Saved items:
----

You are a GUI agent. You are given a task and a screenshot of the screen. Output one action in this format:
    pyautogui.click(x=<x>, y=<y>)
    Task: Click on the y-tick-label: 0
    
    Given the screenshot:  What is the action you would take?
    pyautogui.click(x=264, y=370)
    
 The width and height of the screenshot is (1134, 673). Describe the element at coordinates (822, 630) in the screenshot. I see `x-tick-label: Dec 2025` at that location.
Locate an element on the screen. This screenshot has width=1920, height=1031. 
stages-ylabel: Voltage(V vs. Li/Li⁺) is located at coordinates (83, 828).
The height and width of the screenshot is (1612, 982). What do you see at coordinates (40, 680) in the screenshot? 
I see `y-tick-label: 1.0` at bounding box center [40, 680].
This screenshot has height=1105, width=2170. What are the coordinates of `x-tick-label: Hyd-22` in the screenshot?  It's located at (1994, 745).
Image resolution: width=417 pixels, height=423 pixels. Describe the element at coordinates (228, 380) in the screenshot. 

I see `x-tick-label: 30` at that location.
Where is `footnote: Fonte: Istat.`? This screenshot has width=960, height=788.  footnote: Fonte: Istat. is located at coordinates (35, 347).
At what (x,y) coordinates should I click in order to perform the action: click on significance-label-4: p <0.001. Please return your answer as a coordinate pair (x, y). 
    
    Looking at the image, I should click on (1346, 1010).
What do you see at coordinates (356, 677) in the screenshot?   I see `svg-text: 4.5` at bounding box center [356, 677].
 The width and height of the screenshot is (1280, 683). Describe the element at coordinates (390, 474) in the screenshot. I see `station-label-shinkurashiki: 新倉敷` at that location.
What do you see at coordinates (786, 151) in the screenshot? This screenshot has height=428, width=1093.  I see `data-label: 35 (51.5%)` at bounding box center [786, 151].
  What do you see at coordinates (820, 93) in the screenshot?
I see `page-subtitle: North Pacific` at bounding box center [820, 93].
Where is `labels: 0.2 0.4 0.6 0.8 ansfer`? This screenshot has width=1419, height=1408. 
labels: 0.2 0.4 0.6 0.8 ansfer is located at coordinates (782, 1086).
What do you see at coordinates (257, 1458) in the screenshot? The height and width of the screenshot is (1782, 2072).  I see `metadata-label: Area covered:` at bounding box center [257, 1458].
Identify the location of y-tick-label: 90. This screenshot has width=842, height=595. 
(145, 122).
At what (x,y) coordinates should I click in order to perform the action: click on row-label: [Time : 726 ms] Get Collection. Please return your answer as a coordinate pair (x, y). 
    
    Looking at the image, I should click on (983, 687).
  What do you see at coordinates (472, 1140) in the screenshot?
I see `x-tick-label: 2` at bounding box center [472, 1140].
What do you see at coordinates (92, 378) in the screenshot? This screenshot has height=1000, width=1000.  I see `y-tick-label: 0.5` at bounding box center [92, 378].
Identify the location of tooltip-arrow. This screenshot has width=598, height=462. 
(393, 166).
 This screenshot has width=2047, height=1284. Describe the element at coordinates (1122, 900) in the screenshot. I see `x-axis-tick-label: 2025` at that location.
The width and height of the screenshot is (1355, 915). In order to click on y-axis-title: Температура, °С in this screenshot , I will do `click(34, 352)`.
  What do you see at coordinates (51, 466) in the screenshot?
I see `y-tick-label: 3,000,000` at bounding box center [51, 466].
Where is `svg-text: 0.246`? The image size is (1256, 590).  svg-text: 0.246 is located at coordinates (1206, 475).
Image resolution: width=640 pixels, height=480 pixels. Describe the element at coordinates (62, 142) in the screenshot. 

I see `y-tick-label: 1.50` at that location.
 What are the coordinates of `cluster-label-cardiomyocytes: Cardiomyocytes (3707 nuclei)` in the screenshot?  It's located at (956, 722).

----

▶ What the task asks: Could you print every one of the items above word for word, without changing anything?

▶ Reply:
You are a GUI agent. You are given a task and a screenshot of the screen. Output one action in this format:
    pyautogui.click(x=<x>, y=<y>)
    Task: Click on the y-tick-label: 0
    
    Given the screenshot:  What is the action you would take?
    pyautogui.click(x=264, y=370)
    
 The width and height of the screenshot is (1134, 673). Describe the element at coordinates (822, 630) in the screenshot. I see `x-tick-label: Dec 2025` at that location.
Locate an element on the screen. This screenshot has width=1920, height=1031. 
stages-ylabel: Voltage(V vs. Li/Li⁺) is located at coordinates (83, 828).
The height and width of the screenshot is (1612, 982). What do you see at coordinates (40, 680) in the screenshot? 
I see `y-tick-label: 1.0` at bounding box center [40, 680].
This screenshot has height=1105, width=2170. What are the coordinates of `x-tick-label: Hyd-22` in the screenshot?  It's located at (1994, 745).
Image resolution: width=417 pixels, height=423 pixels. Describe the element at coordinates (228, 380) in the screenshot. 

I see `x-tick-label: 30` at that location.
Where is `footnote: Fonte: Istat.`? This screenshot has width=960, height=788.  footnote: Fonte: Istat. is located at coordinates (35, 347).
At what (x,y) coordinates should I click in order to perform the action: click on significance-label-4: p <0.001. Please return your answer as a coordinate pair (x, y). 
    
    Looking at the image, I should click on (1346, 1010).
What do you see at coordinates (356, 677) in the screenshot?   I see `svg-text: 4.5` at bounding box center [356, 677].
 The width and height of the screenshot is (1280, 683). Describe the element at coordinates (390, 474) in the screenshot. I see `station-label-shinkurashiki: 新倉敷` at that location.
What do you see at coordinates (786, 151) in the screenshot? This screenshot has height=428, width=1093.  I see `data-label: 35 (51.5%)` at bounding box center [786, 151].
  What do you see at coordinates (820, 93) in the screenshot?
I see `page-subtitle: North Pacific` at bounding box center [820, 93].
Where is `labels: 0.2 0.4 0.6 0.8 ansfer`? This screenshot has width=1419, height=1408. 
labels: 0.2 0.4 0.6 0.8 ansfer is located at coordinates (782, 1086).
What do you see at coordinates (257, 1458) in the screenshot? The height and width of the screenshot is (1782, 2072).  I see `metadata-label: Area covered:` at bounding box center [257, 1458].
Identify the location of y-tick-label: 90. This screenshot has width=842, height=595. 
(145, 122).
At what (x,y) coordinates should I click in order to perform the action: click on row-label: [Time : 726 ms] Get Collection. Please return your answer as a coordinate pair (x, y). 
    
    Looking at the image, I should click on (983, 687).
  What do you see at coordinates (472, 1140) in the screenshot?
I see `x-tick-label: 2` at bounding box center [472, 1140].
What do you see at coordinates (92, 378) in the screenshot? This screenshot has height=1000, width=1000.  I see `y-tick-label: 0.5` at bounding box center [92, 378].
Identify the location of tooltip-arrow. This screenshot has width=598, height=462. 
(393, 166).
 This screenshot has width=2047, height=1284. Describe the element at coordinates (1122, 900) in the screenshot. I see `x-axis-tick-label: 2025` at that location.
The width and height of the screenshot is (1355, 915). In order to click on y-axis-title: Температура, °С in this screenshot , I will do `click(34, 352)`.
  What do you see at coordinates (51, 466) in the screenshot?
I see `y-tick-label: 3,000,000` at bounding box center [51, 466].
Where is `svg-text: 0.246`? The image size is (1256, 590).  svg-text: 0.246 is located at coordinates (1206, 475).
Image resolution: width=640 pixels, height=480 pixels. Describe the element at coordinates (62, 142) in the screenshot. 

I see `y-tick-label: 1.50` at that location.
 What are the coordinates of `cluster-label-cardiomyocytes: Cardiomyocytes (3707 nuclei)` in the screenshot?  It's located at (956, 722).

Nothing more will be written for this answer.